◆ **YOUR ASSIGNMENT**: Your answer must be the exact lines from the one holding "Task: Click the" through the end of the entries, with no pictures.

◆ **Saved data entries**:
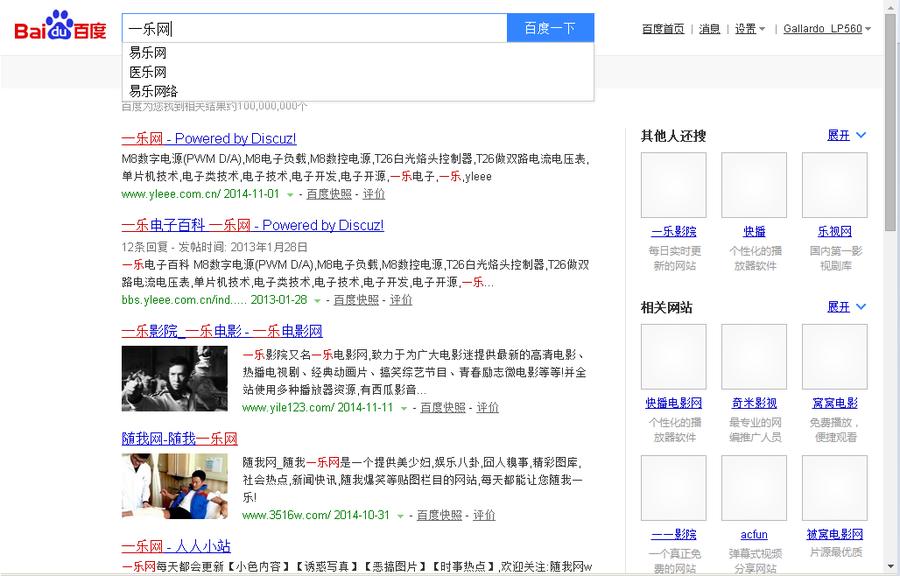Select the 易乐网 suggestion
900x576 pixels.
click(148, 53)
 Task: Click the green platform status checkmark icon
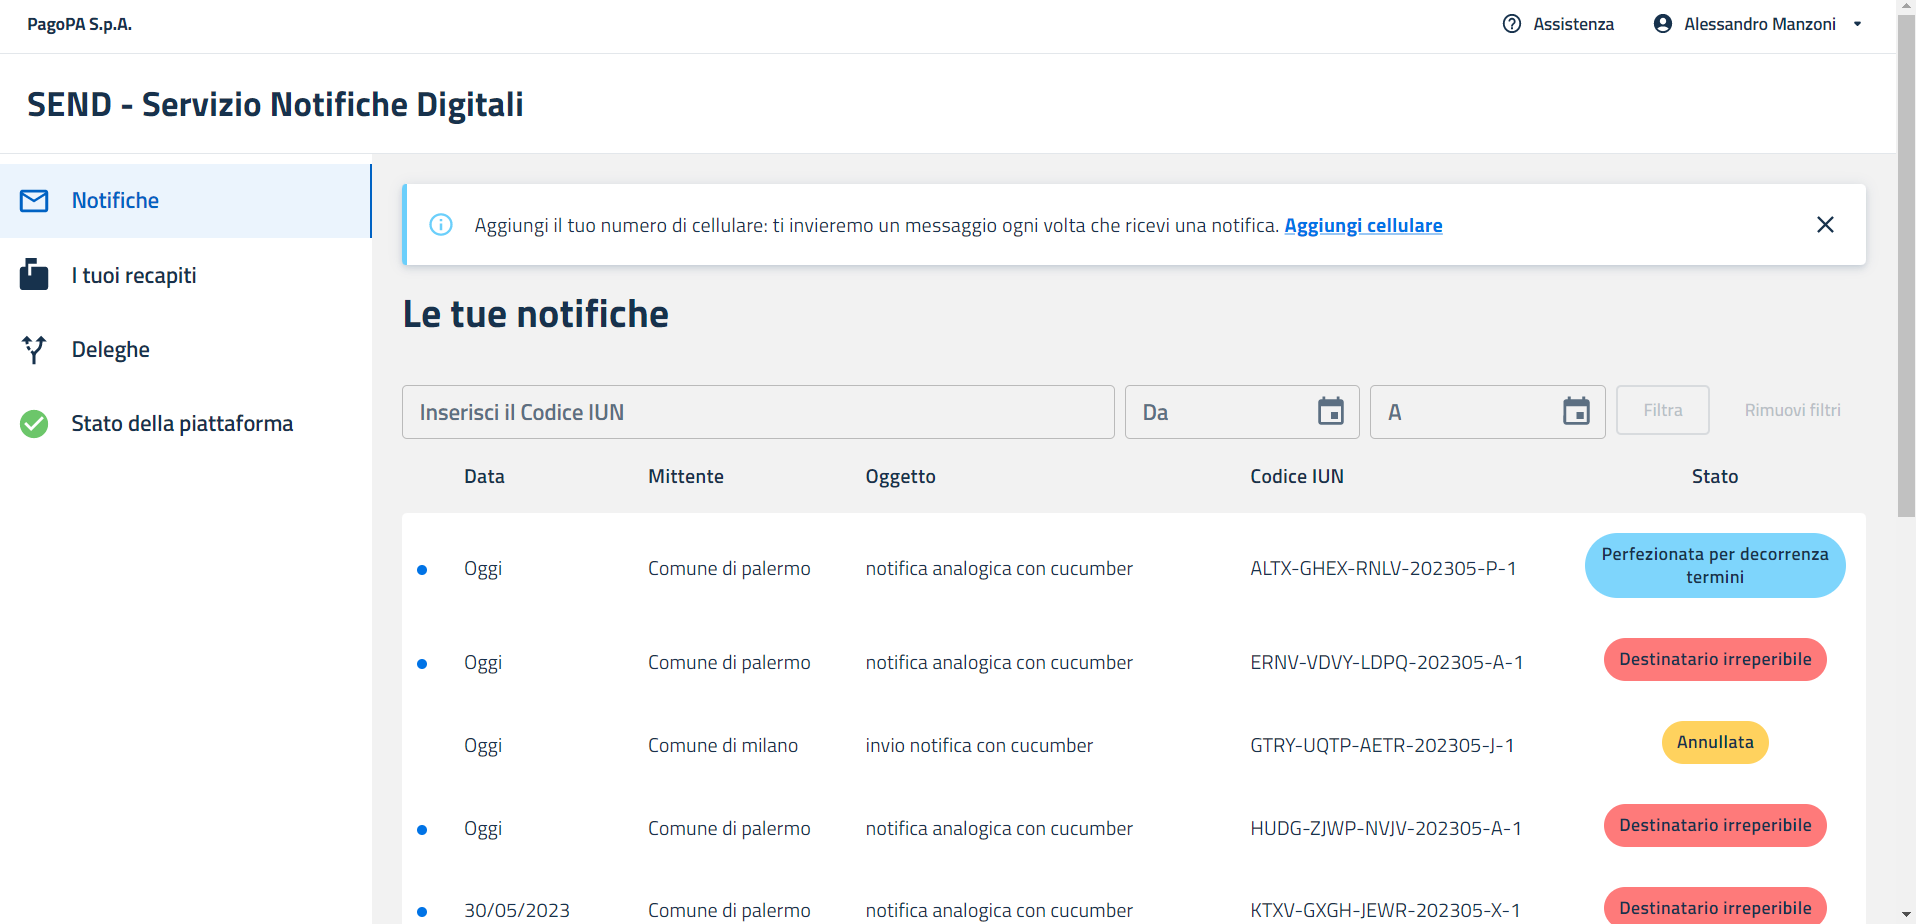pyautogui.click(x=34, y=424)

◆ **EXERCISE RESULT**:
 Task: Click the green platform status checkmark icon
pyautogui.click(x=34, y=424)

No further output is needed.